**課題の指示:** 本文のうち、「シャロンの検査結果は、ALS」という語句を含むところから写し始め、「とだらけよ――覚悟はいい?』」を写したところで止めて、その部分を一字も変えずに書き写してください。

**本文:**
シャロンの検査結果は、ALSだった。あと数ヶ月で、シャロンは大好きなピアノも弾けなくなってしまうのである。そのことを告げられても、それでもシャロンは笑顔を忘れなかった。

六太は、「僕はいざという時、役にも立たないダメ人間です」を英語で言うとどうなるか、シャロンに聞いた時のことを思い出していた。
『イッツア・ピース・オブ・ケイク』 
直訳すれば「ケーキ一切れ分」ということだが、違う意味もあるというシャロン。
その時の六太は、マイナスの意味で受け取ったが、本当の意味は――。
『楽勝だよ』
こういうウソを、平気な顔でついてしまうのがシャロンだった。

後日、六太のにシャロンからメールが届いた。
『私も3年後か4年後かに、あなたに月面望遠鏡建設計画の全ての説明を伝えに行く予定です。覚えることだらけよ――覚悟はいい?』
メールに返信しようとするも、その手は動かない。シャロンを元気づけられるような文章が、考えても考えても生み出せなかったのだ。そのため六太は、シャロンに教えてもらった言葉で返した。

『イッツア・ピース・オブ・ケイク』――。

**提示情報:**
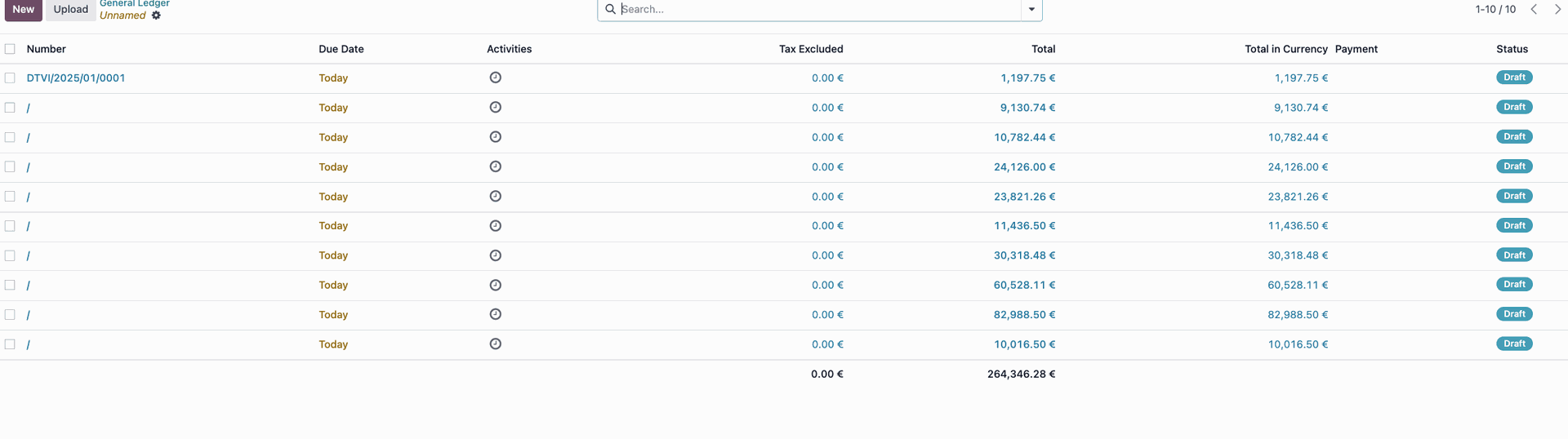Tick the checkbox for DTVI/2025/01/0001
The width and height of the screenshot is (1568, 439).
click(10, 78)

**回答:**
シャロンの検査結果は、ALSだった。あと数ヶ月で、シャロンは大好きなピアノも弾けなくなってしまうのである。そのことを告げられても、それでもシャロンは笑顔を忘れなかった。

六太は、「僕はいざという時、役にも立たないダメ人間です」を英語で言うとどうなるか、シャロンに聞いた時のことを思い出していた。
『イッツア・ピース・オブ・ケイク』 
直訳すれば「ケーキ一切れ分」ということだが、違う意味もあるというシャロン。
その時の六太は、マイナスの意味で受け取ったが、本当の意味は――。
『楽勝だよ』
こういうウソを、平気な顔でついてしまうのがシャロンだった。

後日、六太のにシャロンからメールが届いた。
『私も3年後か4年後かに、あなたに月面望遠鏡建設計画の全ての説明を伝えに行く予定です。覚えることだらけよ――覚悟はいい?』